# Jug fishing



## Jerome (Jan 20, 2014)

My wife an I will be trying some jug fishing on South end of ll in a couple of weeks...I'll be using weighted jugs. Should weight be on bottom & what depth should 1st staging be? Great forum!!!!!!
Thanks for any advice.
Jerome:texasflag


----------



## whsalum (Mar 4, 2013)

Probably lots of differences of opinions on this topic and they may all be right. I have cat fished Livingston since the 70's with trotlines, noodles and rod/reels. When I'm fishing for blue cat I want to be as close to the surface with my noodles as I can get. The line on my Livingston noodles is about 18 inches long. As we get closer to mid march the bulk head bite will start early in the mornings and you can't get to shallow or short on your stagings. The weighted jugs will catch some really big blues but not as many for me.Good luck.


----------



## lonepinecountryclub (Jul 18, 2010)

I have my hooks set at 8 to 15 feet. I definitely recommend circle hooks.


----------



## dbullard (Feb 13, 2008)

On weighted jugs we place swivels every 3-5 ft max of 5 swivels And use trotline clips on the stages. If you get a big fish on towards the bottom hook you can pull hooks as you go to keep from having a hook pulled thru ur hand. Makes a lot easier for storage also. I have about 40 ft of line on them but seldom fish over 30ft. Good thing about jugs is you are not limited to one depth , try the edge of creek channels in 10 -30 ft.


----------



## HawgTied (Oct 8, 2012)

I fish the area often and I set my first staging about 2 feet below the surface. You don't need much weight on the bottom if you are using stationary jugs, an old bolt that weighs a couple ounces is plenty. A decent fish will move your jug, even with the anchor. I've chased jugs well over a half mile from where they were set.
As for bait, this time of the year, they will eat most anything. I like chicken hearts and gizzards and shad if I can catch them. Perch work well as does cut goo fish, buffalo and carp


----------



## Wett'n my Hooks (Mar 26, 2011)

In a couple of weeks, will be the bulkhead bite. Go 2 ft. or less, hook on the bottom, light weight midway. I like using circle hooks, they don't hang up as others.


----------



## Jerome (Jan 20, 2014)

Sorry if this sounds stupid but are you saying 3-5 swivels up & down on the main line....Good suggestion but wanted to make sure thats what your saying...
Thanks for advice>>>
Jerome


----------



## TexasTom (Mar 16, 2011)

Jerome said:


> Sorry if this sounds stupid but are you saying 3-5 swivels up & down on the main line....Good suggestion but wanted to make sure thats what your saying...
> Thanks for advice>>>
> Jerome


Yep, that is what they are saying. Enables you to fish a range of depths. If you find you are catching most are all at one level you can remove the others if you like.


----------



## dbullard (Feb 13, 2008)

Free floated jugs what most are saying 18-36 inch line throw about 20-50 out and stay with them or you loose them.
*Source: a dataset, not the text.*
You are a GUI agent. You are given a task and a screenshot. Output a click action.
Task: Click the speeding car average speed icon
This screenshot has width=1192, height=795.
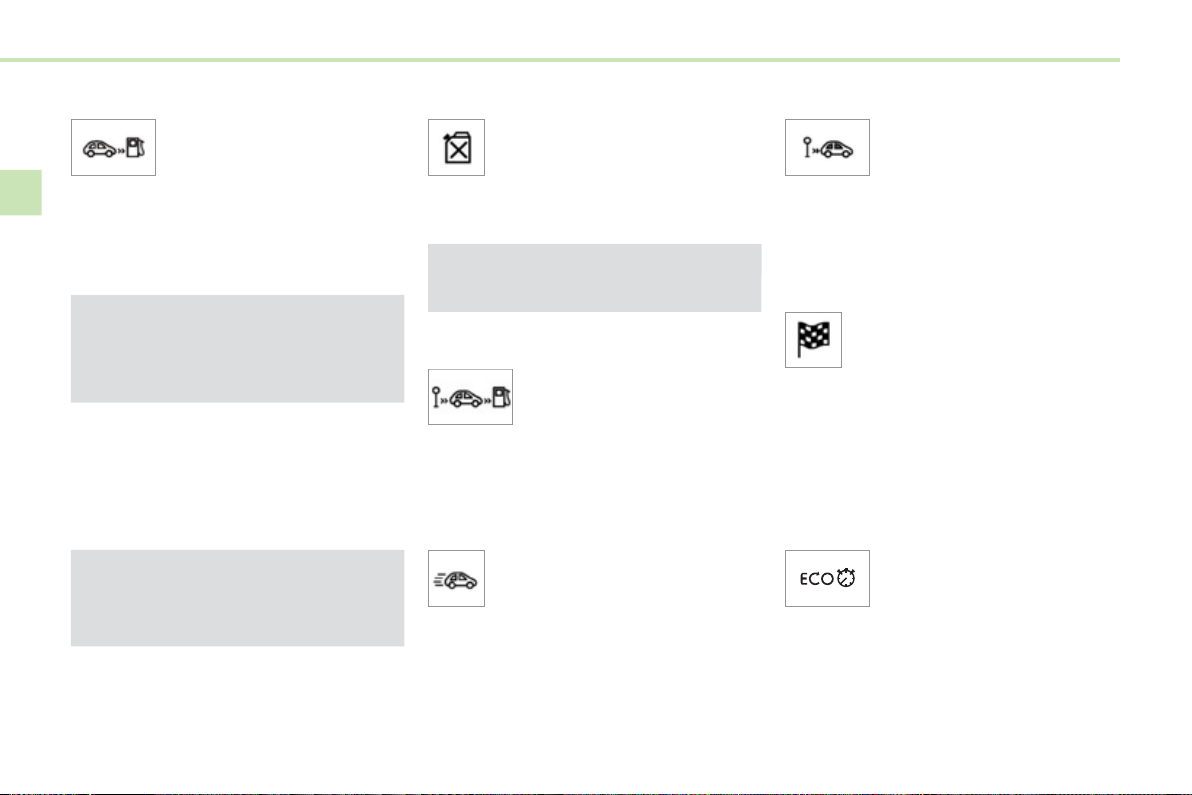click(456, 578)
Weighted jugs with about a pound of weight on the bottom keeps them in place unless a good size fish drags them off. You can leave baited over night and run the next day . My has reflective tape on them for running at night. 

The cats will not be on the bulk head in two weeks , mid to late March is usally the earliest and the upper lake usally sees the first sign of the shad on the bulk heads. The upper lake 
Is shallower and warms faster.


----------



## Wett'n my Hooks (Mar 26, 2011)

dbullard said:


> Free floated jugs what most are saying 18-36 inch line throw about 20-50 out and stay with them or you loose them. Weighted jugs with about a pound of weight on the bottom keeps them in place unless a good size fish drags them off. You can leave baited over night and run the next day . My has reflective tape on them for running at night.
> 
> The cats will not be on the bulk head in two weeks , mid to late March is usally the earliest and the upper lake usally sees the first sign of the shad on the bulk heads. The upper lake
> Is shallower and warms faster.


May not be catching in Livingston, but I'm already catching in Conroe.


----------



## dbullard (Feb 13, 2008)

Wett'n my Hooks said:


> May not be catching in Livingston, but I'm already catching in Conroe.


Livingston is what I was referring to the big Shad run when the blues are thick. I usally start catching them shallow in march out away from the bank.


----------



## whsalum (Mar 4, 2013)

The time is getting close dbullard, in a couple of weeks it will be mid march . I always start early to mid march on the shallow flats between white rock and caney creeks. The water is shallow up there and warms up earlier than it does down south.


----------



## dbullard (Feb 13, 2008)

whsalum said:


> The time is getting close dbullard, in a couple of weeks it will be mid march . I always start early to mid march on the shallow flats between white rock and caney creeks. The water is shallow up there and warms up earlier than it does down south.


I start early also but the fish I catch on rod and reel around Waterwood are away from the bank in 3-10 ft. You can also catch alot of fish on drifters and weighted jugs before the Shad get rolling down the shoreline.
This time of year timing of fronts when you only have weekends to fish is key. if don't catch the fronts right . I like the day before or 2-3 days after a front. 
I am ready for sure Whsalum . i will be testing the stomping grounds .


----------



## whsalum (Mar 4, 2013)

Stop and say hello if you see me chasing free floating noodles, I'll be in a 15ft Alweld with a 25hp Yamaha when I'm catfishin


----------



## dbullard (Feb 13, 2008)

Will do , I will be in a older Starcraft **** or a Blue HydraSports center console with Blue Cat on the side of it.


----------



## catfishFlinn (Jan 29, 2015)

I fish the north end of LL and i use one circle hook on bottom with about 1/2oz of weight in middle and about 3-4 ft deep


----------